Given request 1 →
Locate every line in the listing below that contains the string "boot", matching case exactly, and copy each of those lines.

Passage shown →
------------------------------------------------------------

Indiana's Lemon Law, How Does It Compare (Part 1b)

In Part 1a, we looked at how Indiana law handles the "reasonable allowance for use" calculation and how it encourages manufacturers to delay the resolution of claims. Let's take a look at how some of our neighbor states handle reasonable allowance for use:


The Illinois statutory provision reads: "A reasonable allowance for consumer use of a vehicle is that amount directly attributable to the wear and tear incurred by the new vehicle as a result of its having been used prior to the first report of a nonconformity to the seller, and during any subsequent period in which it is not out of service by reason of repair." Surprisingly, it does not appear that this provision has ever been interpreted, at least in a published opinion, by an Illinois appellate court. Since I don't practice in Illinois, I can't say how they put this provision into practice, but I believe I've heard that they often use the IRS mileage reimbursement figure.


Michigan law seems a little more consumer-friendly. The statute uses the 100,000 mile benchmark used by Indiana, but also provides that any mileage incurred from the date any defect is first reported up to 25,000 miles is excluded from the calculation, as well as any mileage incurred after 25,000 during which the vehicle "did not provide reliable transportation for ordinary personal or household use." I think these additional consumer protections would make excellent additions to Indiana's statute.


Ohio's lemon law has NO provision to account for the use (mileage) of the motor vehicle! If a vehicle is bought back under Ohio law, the vehicle owner is entitled to a refund of the entire purchase price.

------------------------------------------------------------

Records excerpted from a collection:
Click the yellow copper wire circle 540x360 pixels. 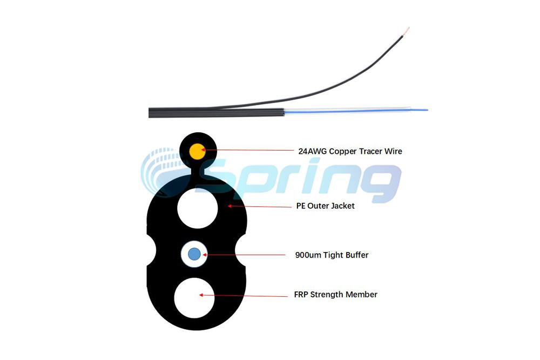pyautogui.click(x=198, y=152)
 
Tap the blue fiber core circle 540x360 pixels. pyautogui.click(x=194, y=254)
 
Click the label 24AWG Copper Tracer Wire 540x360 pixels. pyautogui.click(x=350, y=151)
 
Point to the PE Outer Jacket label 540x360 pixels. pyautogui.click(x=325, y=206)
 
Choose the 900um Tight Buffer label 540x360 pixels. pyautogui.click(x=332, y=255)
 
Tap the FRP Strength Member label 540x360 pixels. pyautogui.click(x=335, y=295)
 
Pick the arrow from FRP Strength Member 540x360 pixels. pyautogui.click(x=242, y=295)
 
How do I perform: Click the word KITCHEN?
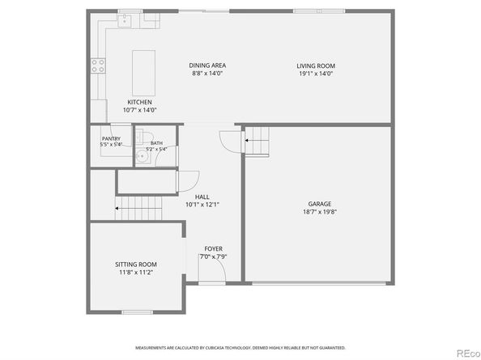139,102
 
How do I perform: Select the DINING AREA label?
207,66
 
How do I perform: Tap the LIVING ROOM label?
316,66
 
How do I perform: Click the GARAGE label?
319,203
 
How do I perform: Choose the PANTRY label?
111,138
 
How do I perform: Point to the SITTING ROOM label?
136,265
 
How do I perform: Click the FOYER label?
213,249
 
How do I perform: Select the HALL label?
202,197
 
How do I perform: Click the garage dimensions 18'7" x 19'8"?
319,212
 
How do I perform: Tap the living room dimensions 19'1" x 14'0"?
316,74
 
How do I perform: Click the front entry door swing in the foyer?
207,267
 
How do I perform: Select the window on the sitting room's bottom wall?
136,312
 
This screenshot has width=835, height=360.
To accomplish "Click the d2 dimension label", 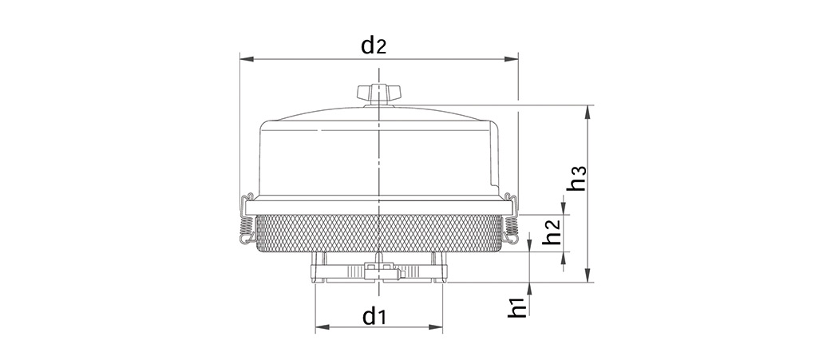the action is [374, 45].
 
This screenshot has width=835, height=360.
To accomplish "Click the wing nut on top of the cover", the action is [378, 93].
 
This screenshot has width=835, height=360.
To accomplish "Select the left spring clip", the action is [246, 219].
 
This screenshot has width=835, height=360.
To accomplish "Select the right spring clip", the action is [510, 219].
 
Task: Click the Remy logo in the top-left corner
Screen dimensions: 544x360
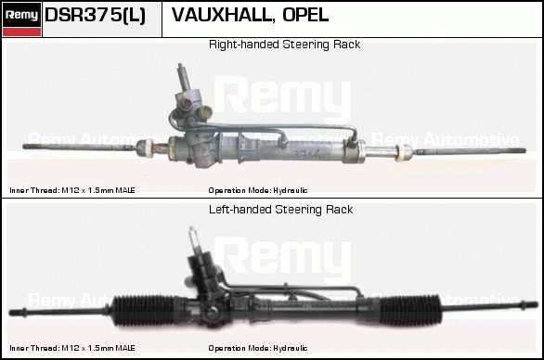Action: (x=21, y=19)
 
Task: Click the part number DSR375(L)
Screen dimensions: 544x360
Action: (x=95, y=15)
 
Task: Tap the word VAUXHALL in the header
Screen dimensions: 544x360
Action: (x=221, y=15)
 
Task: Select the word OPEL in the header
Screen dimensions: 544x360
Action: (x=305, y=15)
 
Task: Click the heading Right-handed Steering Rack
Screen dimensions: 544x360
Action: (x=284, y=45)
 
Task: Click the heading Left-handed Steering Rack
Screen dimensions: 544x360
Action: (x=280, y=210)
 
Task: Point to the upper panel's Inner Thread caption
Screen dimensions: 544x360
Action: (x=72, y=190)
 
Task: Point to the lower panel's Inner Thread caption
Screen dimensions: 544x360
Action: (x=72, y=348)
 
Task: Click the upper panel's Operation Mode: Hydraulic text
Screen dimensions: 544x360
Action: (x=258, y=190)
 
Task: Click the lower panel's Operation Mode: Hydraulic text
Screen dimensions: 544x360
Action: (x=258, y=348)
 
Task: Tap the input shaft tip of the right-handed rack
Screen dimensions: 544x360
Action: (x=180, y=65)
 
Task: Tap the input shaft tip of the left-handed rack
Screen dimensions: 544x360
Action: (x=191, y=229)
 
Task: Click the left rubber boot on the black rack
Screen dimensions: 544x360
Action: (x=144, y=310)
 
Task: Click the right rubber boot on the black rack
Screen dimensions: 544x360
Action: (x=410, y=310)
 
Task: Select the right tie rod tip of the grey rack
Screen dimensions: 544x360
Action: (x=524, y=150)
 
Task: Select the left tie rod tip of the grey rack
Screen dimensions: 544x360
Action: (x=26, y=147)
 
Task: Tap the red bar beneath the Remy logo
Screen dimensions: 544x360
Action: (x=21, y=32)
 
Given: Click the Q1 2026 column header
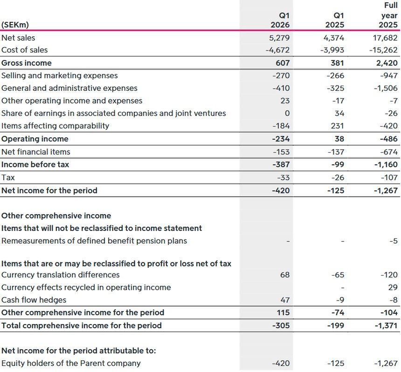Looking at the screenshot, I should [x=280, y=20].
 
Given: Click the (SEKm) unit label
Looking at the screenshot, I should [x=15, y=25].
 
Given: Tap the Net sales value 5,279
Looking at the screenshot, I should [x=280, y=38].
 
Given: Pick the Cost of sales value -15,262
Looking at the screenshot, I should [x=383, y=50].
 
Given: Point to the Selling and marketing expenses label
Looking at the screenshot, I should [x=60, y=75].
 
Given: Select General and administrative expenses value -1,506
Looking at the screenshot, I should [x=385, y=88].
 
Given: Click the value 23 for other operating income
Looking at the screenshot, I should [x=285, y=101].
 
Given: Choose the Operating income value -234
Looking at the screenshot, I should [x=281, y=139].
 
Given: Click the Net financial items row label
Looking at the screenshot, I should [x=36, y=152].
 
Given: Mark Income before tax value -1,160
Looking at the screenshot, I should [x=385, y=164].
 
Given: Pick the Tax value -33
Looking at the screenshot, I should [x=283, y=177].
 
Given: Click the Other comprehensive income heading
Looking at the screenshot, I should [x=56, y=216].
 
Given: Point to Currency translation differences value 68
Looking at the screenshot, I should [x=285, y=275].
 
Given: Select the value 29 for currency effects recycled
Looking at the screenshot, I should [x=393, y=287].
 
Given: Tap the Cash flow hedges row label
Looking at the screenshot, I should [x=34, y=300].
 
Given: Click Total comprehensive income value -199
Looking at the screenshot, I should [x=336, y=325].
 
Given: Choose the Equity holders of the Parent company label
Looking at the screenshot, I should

------------------------------------------------------------

Given request 2 →
Carry on the piece comparing lemon laws, starting after its last sentence above.

Exercise response 1 →
Task: Click the left rubber boot on the black rack
Task: Click the right rubber boot on the black rack

Exercise response 2 →
Kentucky's lemon law provides that the manufacturer is entitled to a reasonable allowance for use when refunding the purchase price of a lemon. The only mileage exclusion is for mileage incurred during "those time periods when the vehicle is out of service due to the nonconformity." (Huh? I guess dealership test drives are excluded. What else????) However, it does not explicitly state, like Indiana's statute, that the miles continue to accrue even after the owner has tendered the vehicle (by letter) to the manufacturer.

The conclusion? Looking purely at the respective statutes, Indiana's statute would appear to be the least favorable to consumers among all its neighbors, followed by Illinois and Kentucky, then Michigan, and finally Ohio, because if you have a lemon in Ohio, you can drive the car like crazy and still get a full refund.

Do I think Indiana's statute should be amended? Yes. I think a reasonable compromise would be to cap the "reasonable allowance for use" to the miles incurred before the defect that caused the vehicle to be a lemon appeared.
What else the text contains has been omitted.